Imam pakistani chiedono l’esecuzione di Asia Bibi, dopo il linciaggio dello studente di Mardan
Per i leader islamici l’impiccagione della madre cristiana sarebbe un deterrente per le violenze di massa. Per loro è giustificabile il comportamento degli studenti che hanno ucciso e seviziato un loro collega per presunta blasfemia. Commissione Giustizia e pace: “Le università devono insegnare il pensiero critico, le virtù della tolleranza, della coesistenza e dell’accettazione”.

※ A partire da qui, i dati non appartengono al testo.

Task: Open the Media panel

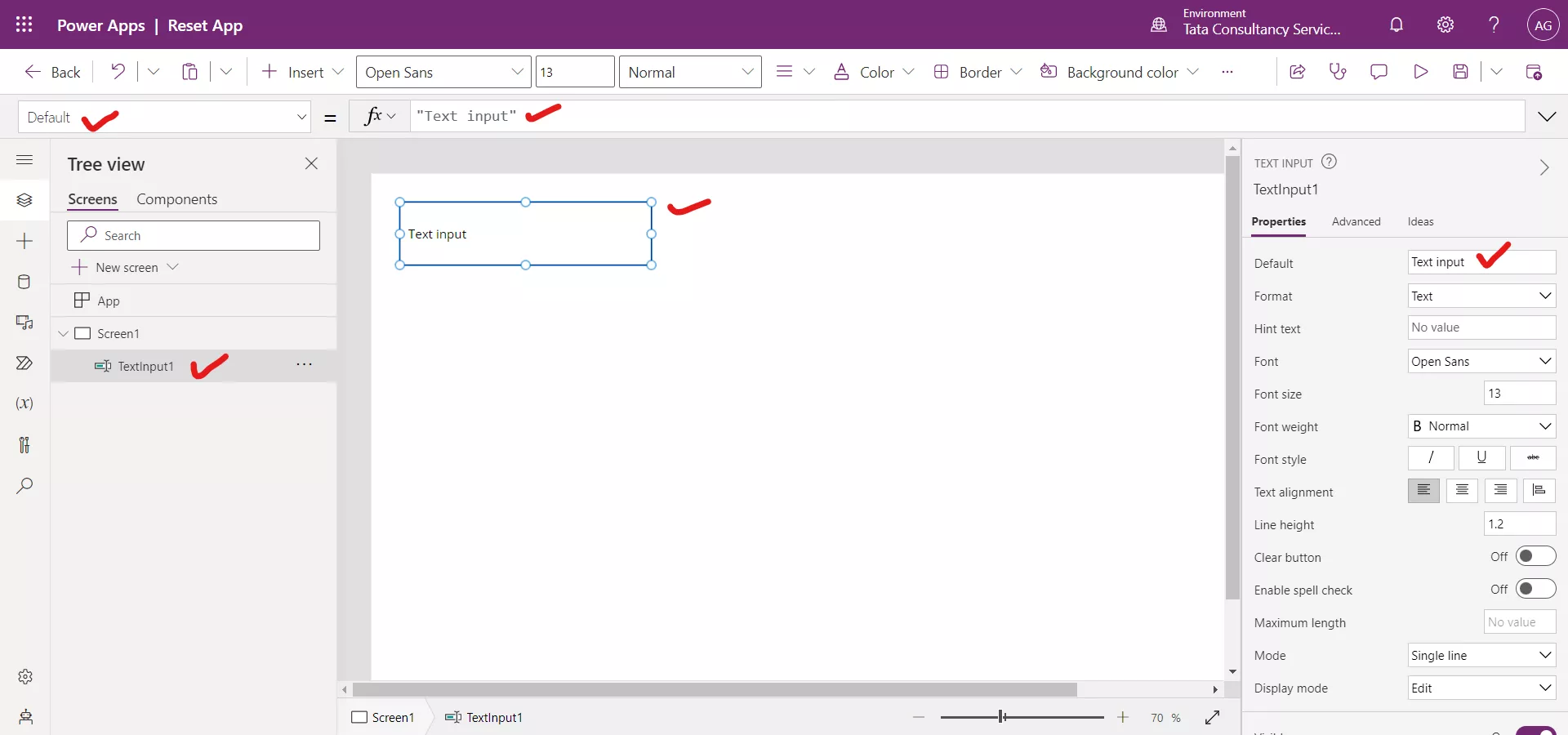Action: click(24, 323)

Lahore (AsiaNews) – Imam pakistani chiedono che Asia Bibi, la madre cristiana rinchiusa da sette anni nel braccio della morte per presunta blasfemia, venga impiccata. Secondo alcuni noti predicatori islamici, il linciaggio dello studente di Mardan, ucciso, denudato e torturato per offese al profeta, sarebbe “colpa” di Asia e del fatto che presunti blasfemi come lei non sono ancora stati puniti. Il mufti Muhammad Haneef Qureshi ha affermato davanti alle telecamere: “Se i peccatori venissero dichiarati blasfemi dai tribunali, senza che vengano concesse loro proroghe nella pena, gli studenti non agirebbero in quella maniera. Le persone hanno perso fiducia nello Stato, a causa della noncuranza delle istituzioni e del loro silenzio criminale. Incidenti come quello della Wali Khan University continueranno fino a quando verrà offeso il loro sentimento religioso”.

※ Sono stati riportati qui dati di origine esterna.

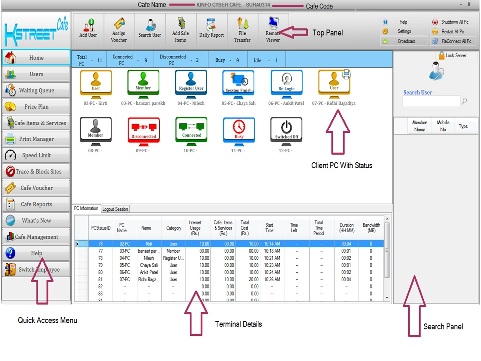
Task: Click the ReConnect All PC button
Action: coord(452,41)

Ad AsiaNews p. Emmanuel Yousaf Mani, direttore della Commissione nazionale Giustizia e pace (Ncjp) della Conferenza episcopale pakistana, condanna le “errate dichiarazioni” degli imam: “Essi dovrebbero guardare in faccia la realtà. Essi devono scoraggiare le persone ad assumere la legge nelle proprie mani. Le moschee dovrebbero fermare questi annunci provocatori”.
Come il mufti, anche altri imam hanno chiesto che venga eseguita la sentenza di morte contro Asia Bibi. Secondo gli islamici, se la donna venisse impiccata, la sua esecuzione fungerebbe da deterrente contro le violenze di massa. In questo modo i leader islamici giustificano l’atroce episodio avvenuto la scorsa settimana nel campus dell’università di Mardan, dove il 23enne Mashal Khan è stato linciato a morte con l’accusa di aver pubblicato su Facebook commenti a favore della fede ahmadi.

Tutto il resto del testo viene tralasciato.